◆ Activity
Scan the material below for lines with the string "pixels". State how many there are and nothing else.

◆ Dataset content
§ §
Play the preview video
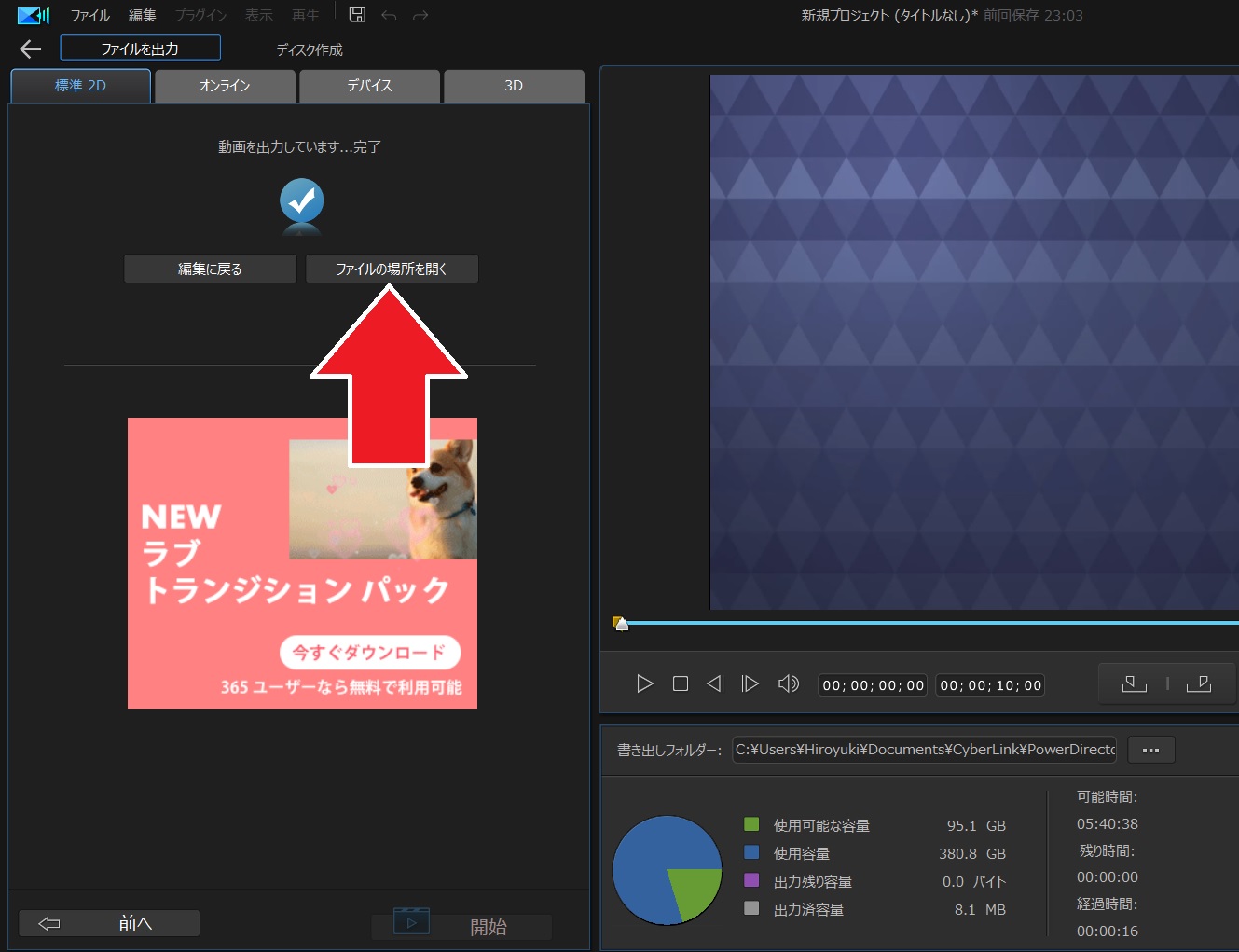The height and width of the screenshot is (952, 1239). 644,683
§ §
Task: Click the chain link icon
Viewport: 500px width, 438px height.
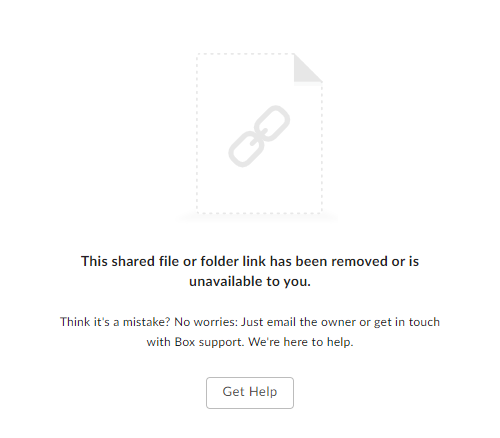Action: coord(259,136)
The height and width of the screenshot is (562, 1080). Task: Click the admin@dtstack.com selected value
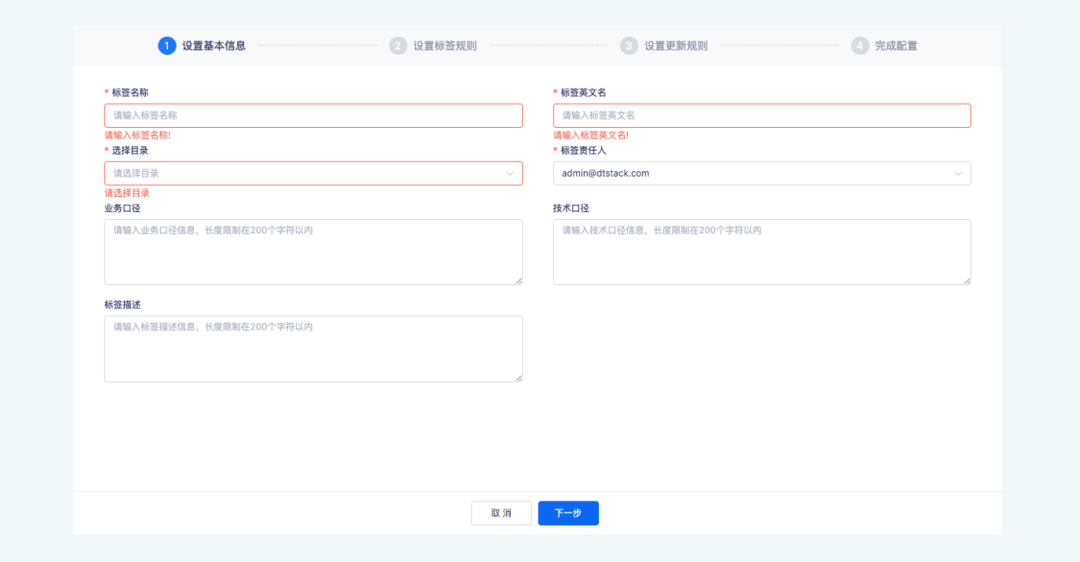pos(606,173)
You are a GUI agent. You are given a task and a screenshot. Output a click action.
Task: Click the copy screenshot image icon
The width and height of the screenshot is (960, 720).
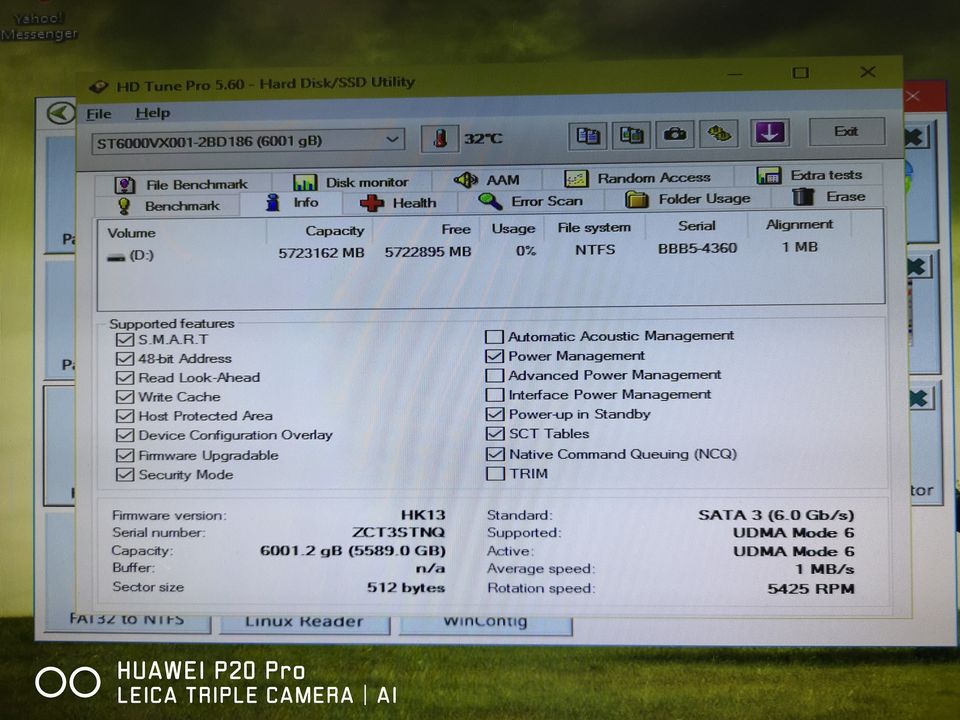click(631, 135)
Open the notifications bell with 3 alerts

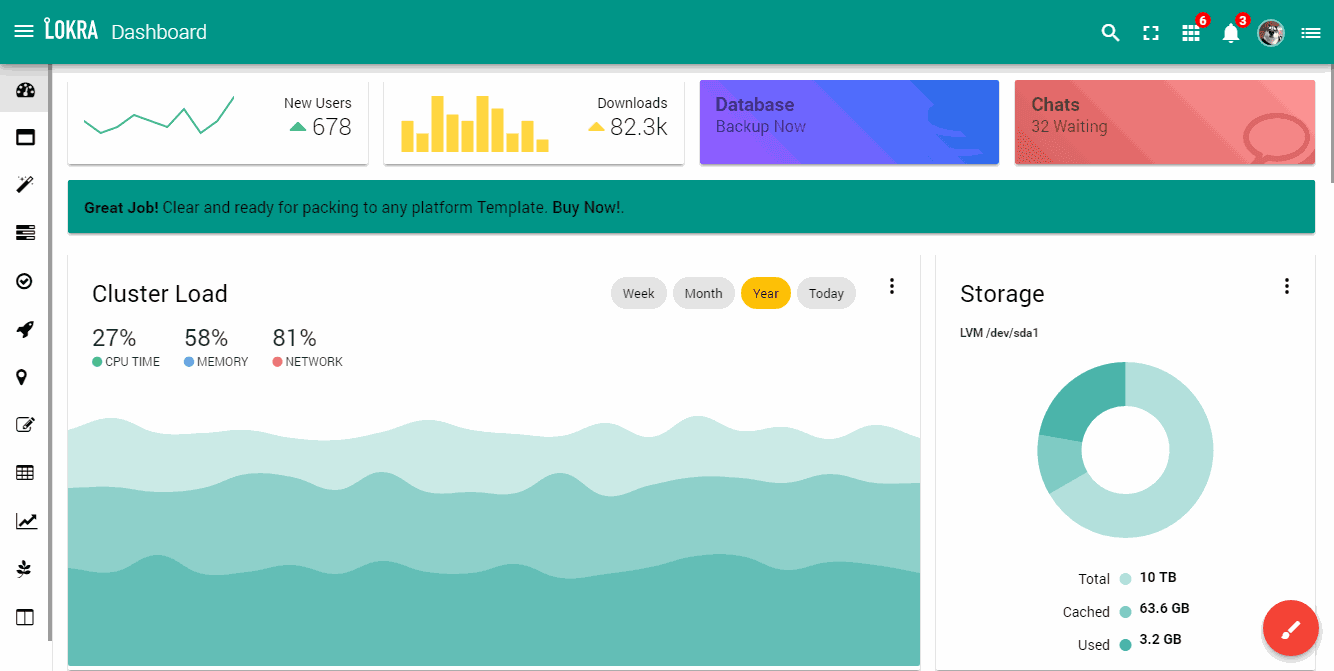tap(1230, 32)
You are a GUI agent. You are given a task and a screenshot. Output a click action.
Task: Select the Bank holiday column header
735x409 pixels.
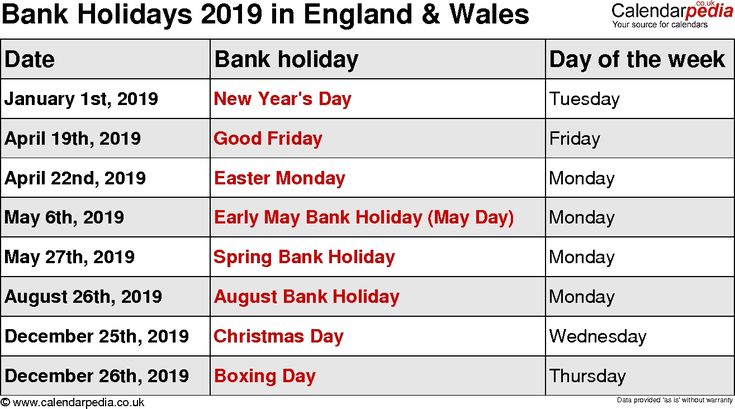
§ §
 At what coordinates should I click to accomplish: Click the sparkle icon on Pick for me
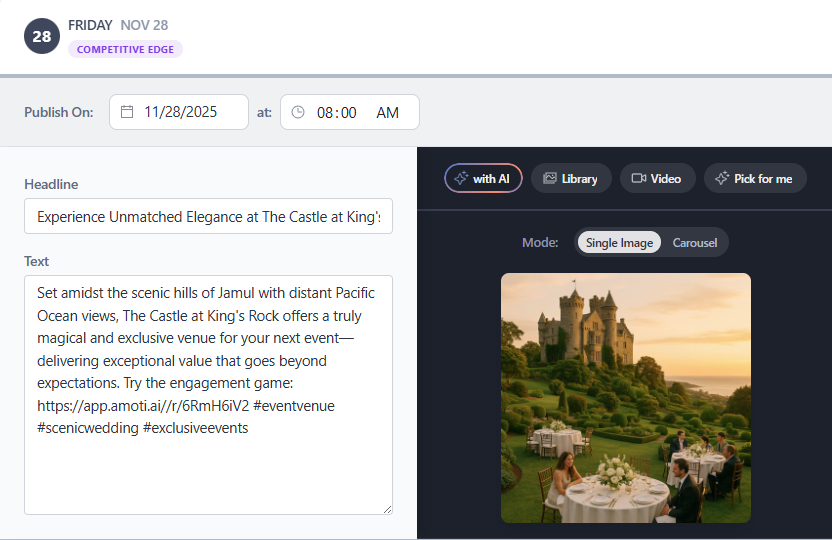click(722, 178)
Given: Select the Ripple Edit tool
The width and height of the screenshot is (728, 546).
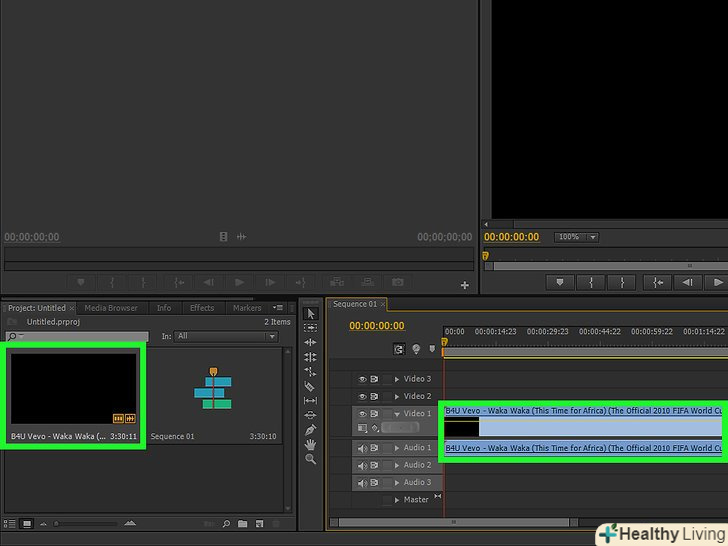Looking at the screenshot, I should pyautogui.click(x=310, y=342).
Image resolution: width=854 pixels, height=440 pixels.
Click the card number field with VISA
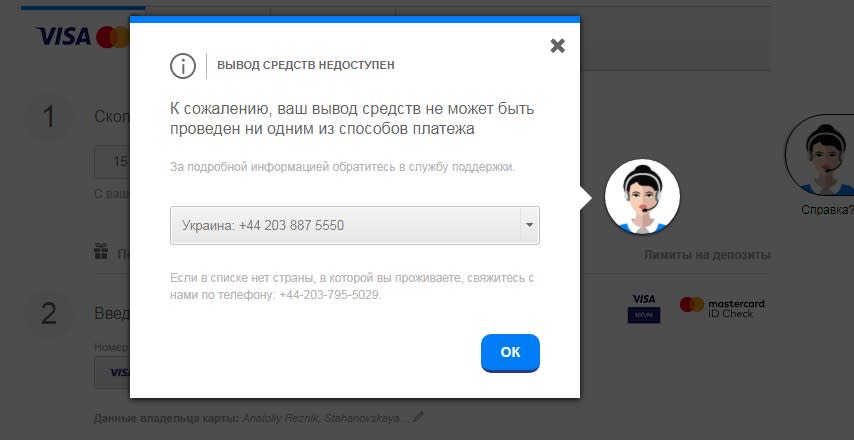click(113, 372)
§ §
◆ Result
2